Noni are you one of those in Missouri City that's had power most of the week??


----------



## Noni (Sep 20, 2008)

No.  We lost power about 7 p.m. Friday and finally got back a little before 6 p.m. on Wednesday.  We were so excited.  We live in Lake Olympia and ours was one of 56 houses that were hooked to another transformer.  All of the others in the subdivisions got power sometime Tuesday night or before.  

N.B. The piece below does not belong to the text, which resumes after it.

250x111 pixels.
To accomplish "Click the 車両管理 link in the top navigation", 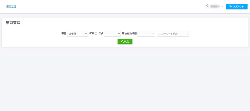I will 11,6.
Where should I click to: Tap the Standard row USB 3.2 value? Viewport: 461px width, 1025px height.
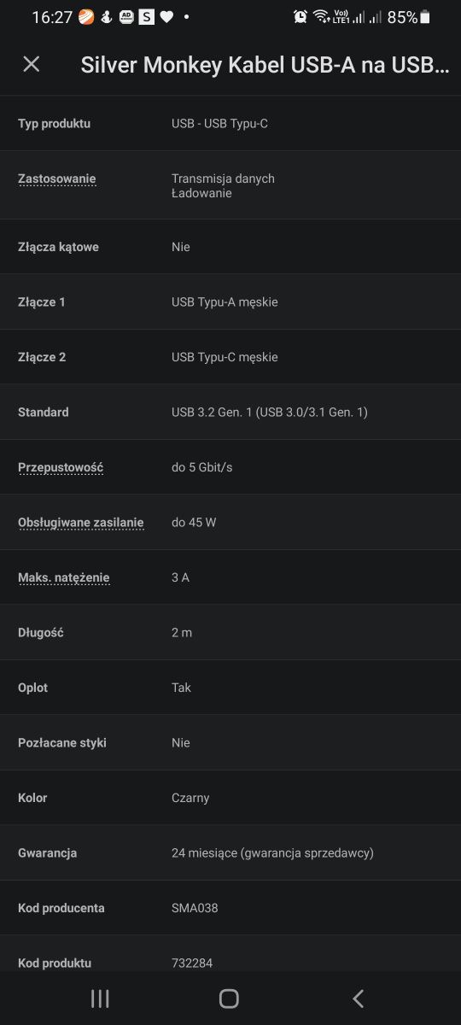point(270,412)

We are happy now and life is good, for the time being!

Joan


----------



## Hophop4 (Sep 20, 2008)

My neighbors across the street just got power couple hours ago.  They are on a different line then we are.  You were lucky Wednesday is better than Saturday.  We saw lights on last Sunday on Hwy 6 in Missouri City.


----------



## chellej (Sep 20, 2008)

We're in the county near Sienna Plantation and lost our power ~ 7 on Friday and got it back on Monday night.  I was suprised that Sienna was still out - don't know when they got it back.    My DS's GF is near beltway 8 and the Ft bend tollway and they are still out.


----------



## Hophop4 (Sep 20, 2008)

We  lost power midnight that Friday.  I know where you are.   We are in back of Krogers on Hwy6 near Settlers Way.  Everything from Kroger's side and back on Hwy 6 was out until last night but the other side of 6 had power most of the week.


----------



## Cathyb (Sep 21, 2008)

HopHop: What do you all do for refrigeration during these long outages?  My heart goes out to all of you!


----------



## Hophop4 (Sep 21, 2008)

I had a freezer in garage where I had put milk gallon jugs of frozen water in there before and when power went out I put a pan on top and kept putting  a bag of ice.  There was frost in the freezer so that kept some stuff cold longer .  Had to throw out frozen dinners and any pork that was in there.  Did same with refrig kept replacing the ice bags and we also had couple coolers filled with ice.  Had some wine on the door and it was kept cool.  Had to throw out some ground beef too. We have a gas range so we tried to cook all the meat we had. Haven't been to store to shop, I'm sure there's not much on the shelves.  We went out to eat last night and most of the restaurants had such long waiting lines (hour or longer) we ended up at Golden Coral with no line.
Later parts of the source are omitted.